The “new government of Israel,” it should be pointed out, will support no such thing and Bush knows it. The most right-wing government in the country’s history, Sharon’s coalition rests on two semi-fascist parties, one based on the settlers in the occupied territories and the other promoting a policy of “transfer,” i.e., the expulsion of the Palestinians from the West Bank and Gaza.

This Israeli regime has welcomed and encouraged a war against Iraq. It will use the US invasion as the pretext for launching its own intensified assault on the Palestinians. It enjoys the intimate collaboration of the Bush administration. Among the figures most directly involved in planning the war against Iraq are US officials who formerly functioned as advisors and lobbyists for the Israeli government and the Likud Party.

Richard Perle, for example, worked as an advisor to Benyamin Netanyahu, Likud’s rightist candidate in the 1996 election. Perle championed an end to peace talks with the Palestinians and the reconquest of Gaza and the West Bank by the Israeli military.

Working with him as an advisor to the Zionist right was Douglas Feith, now undersecretary of defense for policy. Feith wrote in 1997 that Israel’s reoccupation of the territories was a necessary “detoxification,” adding that “the price in blood would be high,” but worth it.

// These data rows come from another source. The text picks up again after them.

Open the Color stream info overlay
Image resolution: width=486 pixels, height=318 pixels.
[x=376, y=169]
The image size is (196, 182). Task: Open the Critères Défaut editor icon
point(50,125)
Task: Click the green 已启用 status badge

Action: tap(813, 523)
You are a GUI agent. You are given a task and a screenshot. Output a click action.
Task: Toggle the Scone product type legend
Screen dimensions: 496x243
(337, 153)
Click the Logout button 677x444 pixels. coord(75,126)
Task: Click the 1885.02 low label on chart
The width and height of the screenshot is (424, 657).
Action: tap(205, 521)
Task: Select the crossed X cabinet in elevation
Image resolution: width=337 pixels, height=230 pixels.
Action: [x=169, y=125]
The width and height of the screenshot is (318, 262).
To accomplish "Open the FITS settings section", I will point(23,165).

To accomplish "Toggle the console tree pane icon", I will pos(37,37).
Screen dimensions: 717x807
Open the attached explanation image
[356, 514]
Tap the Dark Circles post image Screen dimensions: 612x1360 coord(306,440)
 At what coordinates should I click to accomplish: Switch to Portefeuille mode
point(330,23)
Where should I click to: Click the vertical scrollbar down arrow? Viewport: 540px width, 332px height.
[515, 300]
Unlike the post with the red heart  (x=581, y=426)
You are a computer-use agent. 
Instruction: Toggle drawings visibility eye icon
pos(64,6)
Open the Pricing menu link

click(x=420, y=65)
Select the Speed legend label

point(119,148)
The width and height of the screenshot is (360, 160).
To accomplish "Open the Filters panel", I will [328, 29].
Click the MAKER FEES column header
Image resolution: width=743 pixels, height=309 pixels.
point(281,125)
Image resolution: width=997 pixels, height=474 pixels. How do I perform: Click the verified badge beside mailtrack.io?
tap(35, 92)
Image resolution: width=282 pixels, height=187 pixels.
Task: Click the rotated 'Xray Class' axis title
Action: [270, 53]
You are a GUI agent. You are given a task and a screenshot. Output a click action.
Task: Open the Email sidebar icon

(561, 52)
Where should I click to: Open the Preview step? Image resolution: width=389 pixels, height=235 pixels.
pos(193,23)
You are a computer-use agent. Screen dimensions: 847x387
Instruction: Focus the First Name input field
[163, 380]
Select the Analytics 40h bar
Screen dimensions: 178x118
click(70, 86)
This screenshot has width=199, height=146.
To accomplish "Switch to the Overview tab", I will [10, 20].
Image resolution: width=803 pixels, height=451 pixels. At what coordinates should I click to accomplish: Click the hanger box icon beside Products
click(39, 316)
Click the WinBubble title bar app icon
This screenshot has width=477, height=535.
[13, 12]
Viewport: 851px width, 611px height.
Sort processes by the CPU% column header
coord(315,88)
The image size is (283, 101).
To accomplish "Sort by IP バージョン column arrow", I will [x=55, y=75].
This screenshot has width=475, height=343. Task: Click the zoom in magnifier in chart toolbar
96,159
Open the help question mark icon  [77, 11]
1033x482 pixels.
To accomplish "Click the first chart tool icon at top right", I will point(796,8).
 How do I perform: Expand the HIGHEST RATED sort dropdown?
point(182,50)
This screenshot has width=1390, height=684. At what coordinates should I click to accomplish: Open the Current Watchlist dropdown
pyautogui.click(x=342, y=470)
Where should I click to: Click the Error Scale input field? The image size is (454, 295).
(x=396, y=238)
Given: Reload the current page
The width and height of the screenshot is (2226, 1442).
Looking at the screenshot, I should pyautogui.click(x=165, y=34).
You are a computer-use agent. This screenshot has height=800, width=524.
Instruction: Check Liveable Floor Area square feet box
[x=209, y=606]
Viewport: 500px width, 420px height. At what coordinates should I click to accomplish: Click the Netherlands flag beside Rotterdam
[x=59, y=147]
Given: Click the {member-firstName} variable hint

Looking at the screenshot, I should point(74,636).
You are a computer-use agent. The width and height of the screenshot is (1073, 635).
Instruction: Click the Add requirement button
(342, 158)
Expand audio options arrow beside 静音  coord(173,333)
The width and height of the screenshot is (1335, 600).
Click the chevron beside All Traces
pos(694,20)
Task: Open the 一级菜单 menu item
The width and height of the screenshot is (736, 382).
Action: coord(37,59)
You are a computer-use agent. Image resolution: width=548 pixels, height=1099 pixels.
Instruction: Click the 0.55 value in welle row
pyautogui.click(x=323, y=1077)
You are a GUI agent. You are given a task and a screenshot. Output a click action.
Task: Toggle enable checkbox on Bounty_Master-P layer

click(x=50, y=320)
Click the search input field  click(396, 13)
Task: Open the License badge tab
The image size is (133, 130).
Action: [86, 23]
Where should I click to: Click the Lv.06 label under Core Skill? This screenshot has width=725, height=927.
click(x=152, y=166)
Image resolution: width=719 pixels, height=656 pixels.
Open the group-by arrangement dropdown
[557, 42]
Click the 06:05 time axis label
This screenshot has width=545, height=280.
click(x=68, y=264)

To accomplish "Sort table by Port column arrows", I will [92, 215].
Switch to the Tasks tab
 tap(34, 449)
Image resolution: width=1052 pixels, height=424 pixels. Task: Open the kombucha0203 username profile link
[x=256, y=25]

Feith has now emerged as the Pentagon’s point-man for the “postwar reconstruction” of Iraq. Tapped for the top civilian job in the planned “office of reconstruction” for the occupied country is Michael Mobbs, another Pentagon bureaucrat who was formerly Feith’s law partner. The lucrative practice run by Feith when he was out of government had essentially one client, the Israeli military-industrial complex.

Last year, Mobbs was the author of a two-page sworn statement defending President Bush’s right to declare any US citizen an “enemy combatant” and jail them indefinitely without charges, a hearing, a lawyer or bail, much less a trial. The memo was submitted in the case of Yaser Esam Hamdi, a 21-year-old American-born Saudi captured in Afghanistan and held incommunicado in the Guantanamo, Cuba prison camp.

With such personnel, the claim that the aim in Iraq is to foster a democratic revival is preposterous. What is being prepared is a brutal colonial regime that will seek to utilize as much as possible the remnants of Saddam Hussein’s own repressive apparatus while subordinating it to the interests of the US and Israel. Its principal function will be to guarantee unrestricted US exploitation of Iraqi oil and the suppression of popular revolt.

What is most striking about Bush’s “vision,” however, is that it by no means ends with Iraq. With an invasion of that country, Washington is embarking on an open-ended campaign of military interventions that will bring it face to face with revolutionary explosions in the Middle East and throughout the world.

The threadbare claims that the war being launched by the Bush administration has anything to do with liberty, democracy or progress will likewise be exposed before masses of working people in the United States as they are forced to bear the costs of global militarism, both economically and in the deaths of loved ones sent off to fight.

The revolutionary currents ignited by the incendiaries in the White House will not be limited to the “Third World.” They will find a powerful expression within the imperialist centers, and nowhere more explosively than in the US itself.